[Collected data]

==============================

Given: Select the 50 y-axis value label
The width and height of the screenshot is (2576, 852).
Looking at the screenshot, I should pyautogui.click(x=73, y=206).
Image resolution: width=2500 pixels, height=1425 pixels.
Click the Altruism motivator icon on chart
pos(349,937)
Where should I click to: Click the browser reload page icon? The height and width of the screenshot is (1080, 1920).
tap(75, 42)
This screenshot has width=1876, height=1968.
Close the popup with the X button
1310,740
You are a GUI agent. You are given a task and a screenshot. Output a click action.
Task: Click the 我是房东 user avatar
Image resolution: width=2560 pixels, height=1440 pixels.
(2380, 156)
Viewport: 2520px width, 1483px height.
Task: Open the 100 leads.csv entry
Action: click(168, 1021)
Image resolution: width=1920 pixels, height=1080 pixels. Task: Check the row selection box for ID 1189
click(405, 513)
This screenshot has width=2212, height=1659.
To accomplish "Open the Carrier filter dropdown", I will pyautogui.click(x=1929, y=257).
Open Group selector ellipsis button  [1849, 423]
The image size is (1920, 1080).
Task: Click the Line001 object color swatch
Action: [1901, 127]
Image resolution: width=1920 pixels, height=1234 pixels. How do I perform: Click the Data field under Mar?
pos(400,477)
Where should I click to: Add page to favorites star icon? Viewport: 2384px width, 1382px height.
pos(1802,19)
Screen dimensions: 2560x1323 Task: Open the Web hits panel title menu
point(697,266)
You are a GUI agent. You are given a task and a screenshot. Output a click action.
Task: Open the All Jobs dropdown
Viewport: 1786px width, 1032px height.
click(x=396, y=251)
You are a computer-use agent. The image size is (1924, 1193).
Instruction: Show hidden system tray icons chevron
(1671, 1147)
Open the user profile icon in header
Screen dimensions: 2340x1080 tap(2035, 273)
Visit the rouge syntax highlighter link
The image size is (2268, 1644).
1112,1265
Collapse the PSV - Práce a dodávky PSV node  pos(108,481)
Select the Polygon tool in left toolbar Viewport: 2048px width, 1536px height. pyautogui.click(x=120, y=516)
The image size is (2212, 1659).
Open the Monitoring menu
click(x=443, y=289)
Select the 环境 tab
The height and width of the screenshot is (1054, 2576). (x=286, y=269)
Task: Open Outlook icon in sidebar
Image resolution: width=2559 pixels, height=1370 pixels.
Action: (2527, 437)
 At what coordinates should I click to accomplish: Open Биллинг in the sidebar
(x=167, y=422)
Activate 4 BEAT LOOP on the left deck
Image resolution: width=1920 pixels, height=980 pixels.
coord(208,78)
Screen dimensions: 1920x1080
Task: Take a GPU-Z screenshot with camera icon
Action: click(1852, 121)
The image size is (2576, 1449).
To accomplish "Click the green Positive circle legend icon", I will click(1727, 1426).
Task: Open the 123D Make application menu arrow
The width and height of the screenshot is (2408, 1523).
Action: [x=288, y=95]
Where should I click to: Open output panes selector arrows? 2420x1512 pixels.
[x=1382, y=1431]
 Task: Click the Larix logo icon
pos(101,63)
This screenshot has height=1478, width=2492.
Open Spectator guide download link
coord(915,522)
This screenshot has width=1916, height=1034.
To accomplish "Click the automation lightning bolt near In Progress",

==============================

REQUIREMENT.
Repeat every record, exactly as written.

RESULT OF THE EXERCISE.
Given: Select the 50 y-axis value label
The width and height of the screenshot is (2576, 852).
Looking at the screenshot, I should pyautogui.click(x=73, y=206).
Image resolution: width=2500 pixels, height=1425 pixels.
Click the Altruism motivator icon on chart
pos(349,937)
Where should I click to: Click the browser reload page icon? The height and width of the screenshot is (1080, 1920).
tap(75, 42)
This screenshot has width=1876, height=1968.
Close the popup with the X button
1310,740
You are a GUI agent. You are given a task and a screenshot. Output a click action.
Task: Click the 我是房东 user avatar
Image resolution: width=2560 pixels, height=1440 pixels.
(2380, 156)
Viewport: 2520px width, 1483px height.
Task: Open the 100 leads.csv entry
Action: click(168, 1021)
Image resolution: width=1920 pixels, height=1080 pixels. Task: Check the row selection box for ID 1189
click(405, 513)
This screenshot has width=2212, height=1659.
To accomplish "Open the Carrier filter dropdown", I will pyautogui.click(x=1929, y=257).
Open Group selector ellipsis button  [1849, 423]
The image size is (1920, 1080).
Task: Click the Line001 object color swatch
Action: [1901, 127]
Image resolution: width=1920 pixels, height=1234 pixels. How do I perform: Click the Data field under Mar?
pos(400,477)
Where should I click to: Add page to favorites star icon? Viewport: 2384px width, 1382px height.
pos(1802,19)
Screen dimensions: 2560x1323 Task: Open the Web hits panel title menu
point(697,266)
You are a GUI agent. You are given a task and a screenshot. Output a click action.
Task: Open the All Jobs dropdown
Viewport: 1786px width, 1032px height.
click(x=396, y=251)
You are a computer-use agent. The image size is (1924, 1193).
Instruction: Show hidden system tray icons chevron
(1671, 1147)
Open the user profile icon in header
Screen dimensions: 2340x1080 tap(2035, 273)
Visit the rouge syntax highlighter link
The image size is (2268, 1644).
1112,1265
Collapse the PSV - Práce a dodávky PSV node  pos(108,481)
Select the Polygon tool in left toolbar Viewport: 2048px width, 1536px height. pyautogui.click(x=120, y=516)
The image size is (2212, 1659).
Open the Monitoring menu
click(x=443, y=289)
Select the 环境 tab
The height and width of the screenshot is (1054, 2576). (x=286, y=269)
Task: Open Outlook icon in sidebar
Image resolution: width=2559 pixels, height=1370 pixels.
Action: (2527, 437)
 At what coordinates should I click to accomplish: Open Биллинг in the sidebar
(x=167, y=422)
Activate 4 BEAT LOOP on the left deck
Image resolution: width=1920 pixels, height=980 pixels.
coord(208,78)
Screen dimensions: 1920x1080
Task: Take a GPU-Z screenshot with camera icon
Action: click(1852, 121)
The image size is (2576, 1449).
To accomplish "Click the green Positive circle legend icon", I will click(1727, 1426).
Task: Open the 123D Make application menu arrow
The width and height of the screenshot is (2408, 1523).
Action: [x=288, y=95]
Where should I click to: Open output panes selector arrows? 2420x1512 pixels.
[x=1382, y=1431]
 Task: Click the Larix logo icon
pos(101,63)
This screenshot has height=1478, width=2492.
Open Spectator guide download link
coord(915,522)
This screenshot has width=1916, height=1034.
To accomplish "Click the automation lightning bolt near In Progress",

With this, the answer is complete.